澄田 たいていの古本屋は店売りだけではなく、古書交換会(市場)※や通販、デパートの即売会など、さまざまな手段を組み合わせて成り立っています。
市場がどのようなものかというと、東京古書組合の市場は年間で30億円ほどの出来高になっています。市場の値段の2倍くらいが店頭での売り値になるとすると、60億円で最終的に販売されることになります。これを東京古書組合に加盟している600の業者で分けると、1業者当たり1000万円。売り上げの何割が利益になるかは店によってかなり違いますが、2割とすれば200万円、3割とすれば300万円が市場を通じた店主の年間収入になります。実際は東京の市場に地方の業者も来ますし、東京の業者が他県に買いに行くこともできるので、こんな簡単な計算にはならないと思いますが、要するに「平均的な業者は市場で仕入れるだけでは生活できない」と言いたいわけです。
市場に出品する側についても見てみましょう。30億円の出来高があるということは、30億円分の出品を誰かがしているということです。こちらも仕入れの2倍程度で出品している、つまり出来高の半額が利益になっていると考えると15億円の利益、1業者当たりにすると250万円の利益になります。両方合わせると500万円前後の収入となります。これでやっと食べていける金額になりますね。
私がなぜいきなりこういう話から始めたかというと、セミプロのせどり※がたくさんいる世の中で、プロの古書店を目指すのなら、どうしても経営規模に注目せざるを得ないからです。ある程度の規模があって初めて、流通にかかるコストを下げていくことができます。

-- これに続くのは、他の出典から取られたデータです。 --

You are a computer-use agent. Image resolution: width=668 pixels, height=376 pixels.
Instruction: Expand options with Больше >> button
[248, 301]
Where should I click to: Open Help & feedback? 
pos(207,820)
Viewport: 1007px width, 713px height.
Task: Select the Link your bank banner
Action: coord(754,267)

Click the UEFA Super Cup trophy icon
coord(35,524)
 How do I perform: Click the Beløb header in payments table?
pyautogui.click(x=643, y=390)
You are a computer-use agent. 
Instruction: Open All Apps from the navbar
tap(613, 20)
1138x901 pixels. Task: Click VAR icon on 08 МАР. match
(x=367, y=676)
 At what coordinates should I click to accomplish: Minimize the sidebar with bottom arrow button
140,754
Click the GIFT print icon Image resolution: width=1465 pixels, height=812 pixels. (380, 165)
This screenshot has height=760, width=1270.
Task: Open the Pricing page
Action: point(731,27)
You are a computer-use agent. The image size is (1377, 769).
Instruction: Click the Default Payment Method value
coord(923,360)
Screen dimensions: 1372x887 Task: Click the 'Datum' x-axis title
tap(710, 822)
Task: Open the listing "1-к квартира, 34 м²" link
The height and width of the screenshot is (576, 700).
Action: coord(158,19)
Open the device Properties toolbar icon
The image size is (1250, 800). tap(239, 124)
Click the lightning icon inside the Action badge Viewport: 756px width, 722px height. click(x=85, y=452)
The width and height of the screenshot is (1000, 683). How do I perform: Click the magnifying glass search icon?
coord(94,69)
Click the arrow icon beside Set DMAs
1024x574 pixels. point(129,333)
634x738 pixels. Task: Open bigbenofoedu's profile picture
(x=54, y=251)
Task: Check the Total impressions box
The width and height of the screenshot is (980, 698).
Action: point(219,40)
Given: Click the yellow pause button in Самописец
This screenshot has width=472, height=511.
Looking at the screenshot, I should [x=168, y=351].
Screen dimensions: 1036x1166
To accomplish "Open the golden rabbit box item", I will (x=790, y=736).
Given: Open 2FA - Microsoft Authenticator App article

例えば、宅配便を使って通販をするにしても、月に100個しか出さないなら定価でやるしかないでしょう。しかし、1000個出すなら、交渉して安い価格で配達してもらうことができます。また、人が出張して仕入れをする場合、どうしても交通費や人件費などのお金がかかります。たくさんの冊数や金額を買わないと見合わないです。
本に関する知識を豊富に持っていても、実際に多くの本を取り扱えなければ何の役にも立たない。取り扱い量が少なければ、知識や技術を積み上げることもできません。